In the 2023/24 season, professional football in Portugal generated €1.073 billion in revenue, contributed €662 million to GDP, delivered €268 million to the State, and supported more than 4,400 jobs. In Spain, LaLiga has recently surpassed €5.4 billion in revenue. Football is the king of sports, but it is only part of the problem—and the opportunity.
In Portugal, sport goes far beyond competition. It stands as a space of identity, cohesion, and participation, from schools to local clubs, from community associations to high performance. Even so, there remains a clear gap between that promise and reality. Sport continues to be more celebrated than practiced, when today it is a matter of equality, public health, and collective responsibility.
It is precisely within this gap that the PNDD emerges. Approved by Council of Ministers Resolution no. 54/2026, it is the first structured national plan for the sector, with a horizon extending to 2036. It starts from a long-delayed truth: sport can no longer be treated as a peripheral issue, dependent on families’ efforts, the resilience of clubs, or the exceptional merit of athletes and professionals. Given its social, educational, and public relevance, it must be assumed as a true priority of the State.

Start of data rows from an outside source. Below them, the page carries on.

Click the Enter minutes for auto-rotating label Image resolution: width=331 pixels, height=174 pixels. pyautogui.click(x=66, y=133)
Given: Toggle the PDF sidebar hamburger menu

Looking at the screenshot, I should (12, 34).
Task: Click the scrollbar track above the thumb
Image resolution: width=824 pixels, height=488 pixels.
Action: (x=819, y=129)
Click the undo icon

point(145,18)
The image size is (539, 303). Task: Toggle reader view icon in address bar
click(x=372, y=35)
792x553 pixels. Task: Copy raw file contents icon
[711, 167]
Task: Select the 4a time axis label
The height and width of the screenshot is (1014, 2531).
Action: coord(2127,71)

The plan acknowledges that Portugal remains below European standards of sports participation, with high levels of physical inactivity, territorial and gender inequalities, and still insufficient inclusion of people with disabilities. Hence the ambition to make Portugal an active and healthy nation, where sport is effectively a right for all.

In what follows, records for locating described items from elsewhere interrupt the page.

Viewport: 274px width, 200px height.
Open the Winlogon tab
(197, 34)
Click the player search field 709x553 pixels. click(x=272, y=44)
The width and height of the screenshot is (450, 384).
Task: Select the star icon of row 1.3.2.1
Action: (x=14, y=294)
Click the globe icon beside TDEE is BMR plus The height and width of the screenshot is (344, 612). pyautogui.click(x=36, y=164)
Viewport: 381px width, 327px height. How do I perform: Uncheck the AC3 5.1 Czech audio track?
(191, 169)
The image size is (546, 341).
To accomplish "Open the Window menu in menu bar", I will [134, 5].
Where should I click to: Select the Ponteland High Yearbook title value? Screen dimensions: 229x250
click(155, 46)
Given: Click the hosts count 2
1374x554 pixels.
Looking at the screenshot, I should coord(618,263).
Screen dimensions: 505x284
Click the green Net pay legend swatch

To achieve this, the PNDD is structured around six strategic pillars: education, society, training and high performance, facilities, governance, and funding. These pillars are translated into 44 measures. More than setting out intentions, the plan seeks to organize the sector, align its stakeholders, and subject its implementation to monitoring and evaluation.
Schools are the starting point, because it is there that habits are formed, sedentary behavior is challenged, and access to sports practice is expanded. But the ambition does not end within school walls: the goal is for sport to accompany people throughout their lives, connected to health, work, communities, and inclusion.
One of the decisive aspects lies in infrastructure. Without proper sports halls, swimming pools, tracks, or fields, this ambition will fail. Here too, a crucial question arises: whether access to sport will continue to depend on one’s postcode or finally become more balanced across the entire territory. Governance and funding must also be addressed—without them, the plan will not be fulfilled.
At its core, the PNDD represents an opportunity for Portugal to stop merely managing its sporting potential and finally begin to realize it.